In der Außenpolitik hat er „pragmatisches Herangehen“ verkündet, was jedoch neue Fragen aufwarf. Pragmatismus konnte alles sein, zum Beispiel der Versuch, in den Beziehungen mit dem Westen verstärkten, auch militärischen Druck auszuüben; oder eine „pragmatische“ Suche nach neuen strategischen Partnern als Alternative zur Zusammenarbeit mit dem Westen. All dies war mehr als denkbar, wenn man sich daran erinnert, in welcher Krise die russisch-westlichen Beziehungen nach der NATO-Operation in Kosovo, der Jubiläumserweiterung der Allianz und des von Putin eingeleiteten zweiten Tschetschenien-Unternehmens gesteckt hatten. Von Bedeutung war auch, dass der Präsident selbst aus Militärstrukturen hervorgegangen war, die auf „Neutralisierung“ und „Entgegenwirkung“ orientiert und durch die Schwächung Russlands unter Boris Jelzin sowie die Haltung des Westens zu Russland tief verunsichert waren.

Heute kann man sagen, dass der Pragmatismus Putins eine Umkehr bedeutet hat. Der neue Präsident, der keine Möglichkeit hatte, das JelzinscheErbe zu ignorieren, hat für Effizienz in der Außenpolitik gesorgt und eine klare Strategie entwickelt. Vor allem hat er die Beziehungen zum Westen entideologisiert. Die viel zitierte Antwort Putins: „Warum denn nicht?“ auf die Frage, ob Russland der NATO beitreten könne, war viel gewichtiger als die politische Rhetorik der Anti-NATO-Gruppe, zu der die meisten Abgeordneten der Staatsduma gehörten.

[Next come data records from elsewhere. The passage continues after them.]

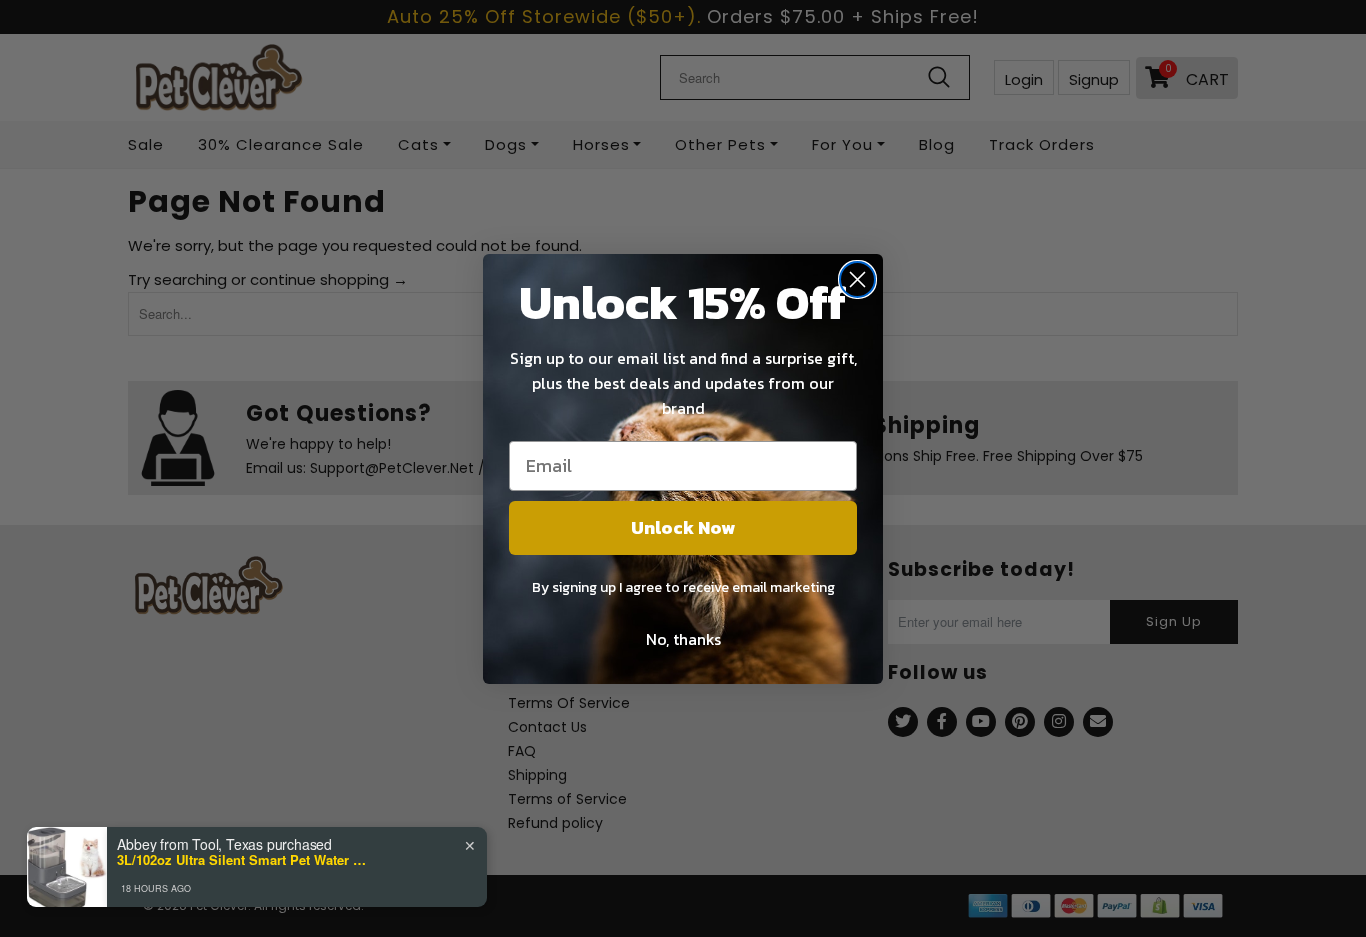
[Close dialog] (857, 279)
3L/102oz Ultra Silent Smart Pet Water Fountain (242, 860)
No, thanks (683, 639)
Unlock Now (683, 527)
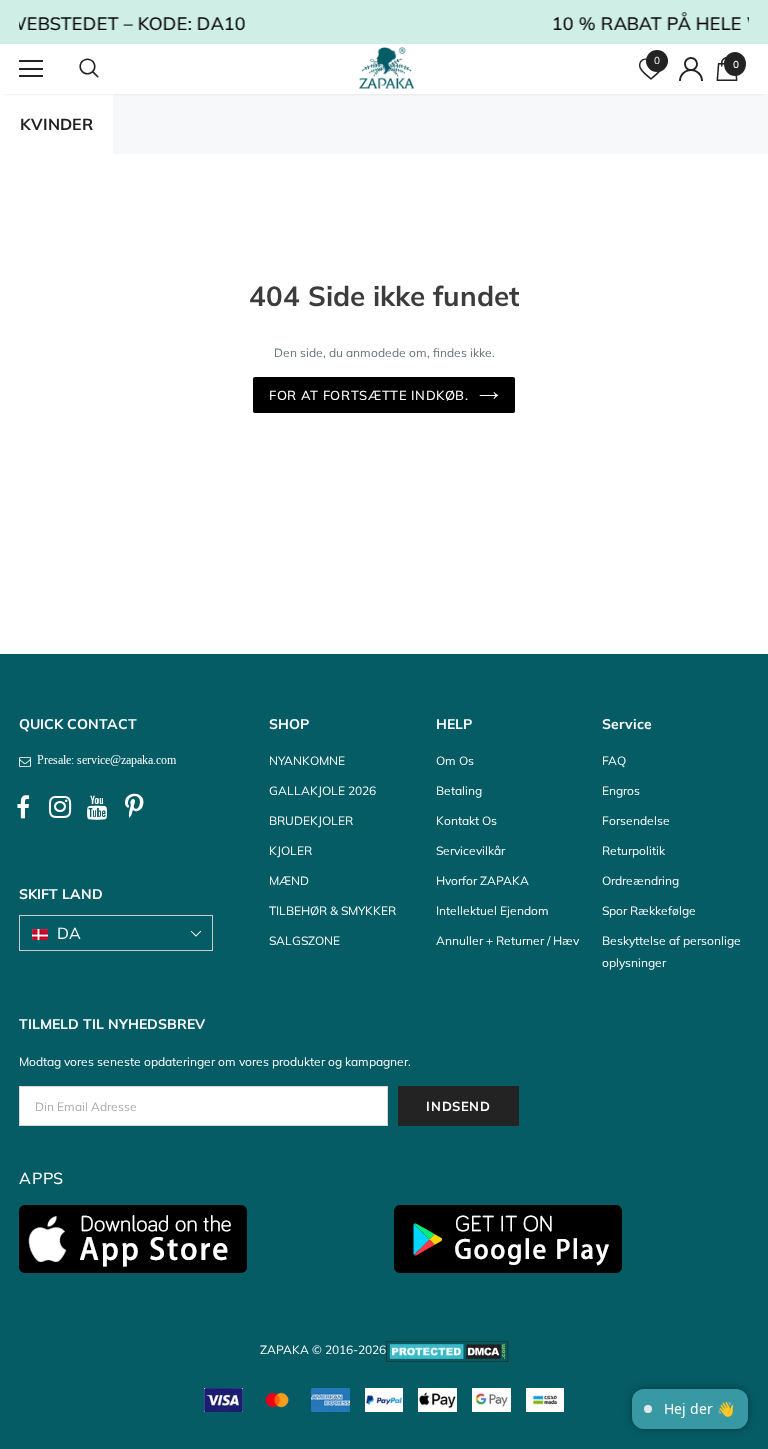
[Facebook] (23, 808)
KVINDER (56, 124)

Pragmatismus bedeutet auch eine neue Auffassung von den Zielen der Außenpolitik. Das Wichtigste war nicht, etwas hinnehmen zu können, sondern die Fähigkeit, günstige äußere Bedingungen für die innere Stabilisierung und Entwicklung des Landes zu sichern. Dieses politische Ziel präsentierte Putin als Entgegnung auf den Vorwurf der einseitigen Zugeständnisse an den Westen nach dem 11. September 2001. Die Meinungsverschiedenheiten mit dem Westen über Fragen der Sicherheitspolitik, die für Russland von zentraler Bedeutung sind, hörten auf, ein bestimmender Faktor der gegenseitigen Beziehungen zu sein. Der russische Präsident rief dazu auf, die Aufkündigung des ABM-Vertrags seitens der USA nicht zu dramatisieren und die alten Diskussionen zu beenden, um das bilaterale Verhältnis z.B. durch die NATO-Erweiterung nicht weiter zu belasten.

Die „destruktive Logik“ der russisch-westlichen Beziehungen wurde durch eine viel lukrativere Politik der Partnerschaft abgelöst. So meinte Verteidigungsminister Sergej Iwanow, dass die Deutschland-Reise des Emissärs der tschetschenischen Separatisten Achmed Sakajew die Beziehungen Russlands mit der Bundesrepublik nicht beeinflussen werde: „Die Reaktion, mit der die Organisatoren dieser Reise gerechnet haben, wird es nicht geben.“ Dieselbe Aussage, wenn auch zu einem anderen Thema, machte Außenminister Igor Iwanow: „Jene, die Komplikationen zwischen Russland und den USA wegen der Lage in Georgien erwarten, irren sich. Sie können ihnen sagen, dass sie damit nicht zu rechnen brauchen.“

Dieser Pragmatismus bedeutet aber nicht, dass Russland bereit wäre, jeden Preis für die westliche Loyalität und Partnerschaft zu bezahlen. Putin selbst formulierte das ziemlich deutlich: „Eine Abstimmung der Positionen und Kompromisslösungen ist möglich, aber nicht zu Lasten der Interessen unseres Landes und der Rechte unserer Bürger.“ Russland hat bereits seine Fähigkeit unter Beweis gestellt, notfalls recht unnachgiebig und hart zu sein – zum Beispiel bei der Durchsetzung seiner Interessen beim Kaliningrader Transit oder bei der Zurückweisung der EU-Forderung an Russland, die Inlandspreise für Energieträger als Vorbedingung für den WTO-Beitritt heraufzusetzen. Aber diese Härte, die wohl ein Problem für die westlichen Partner Russlands ist, sprengt nicht den Rahmen der konstruktiven Zusammenarbeit.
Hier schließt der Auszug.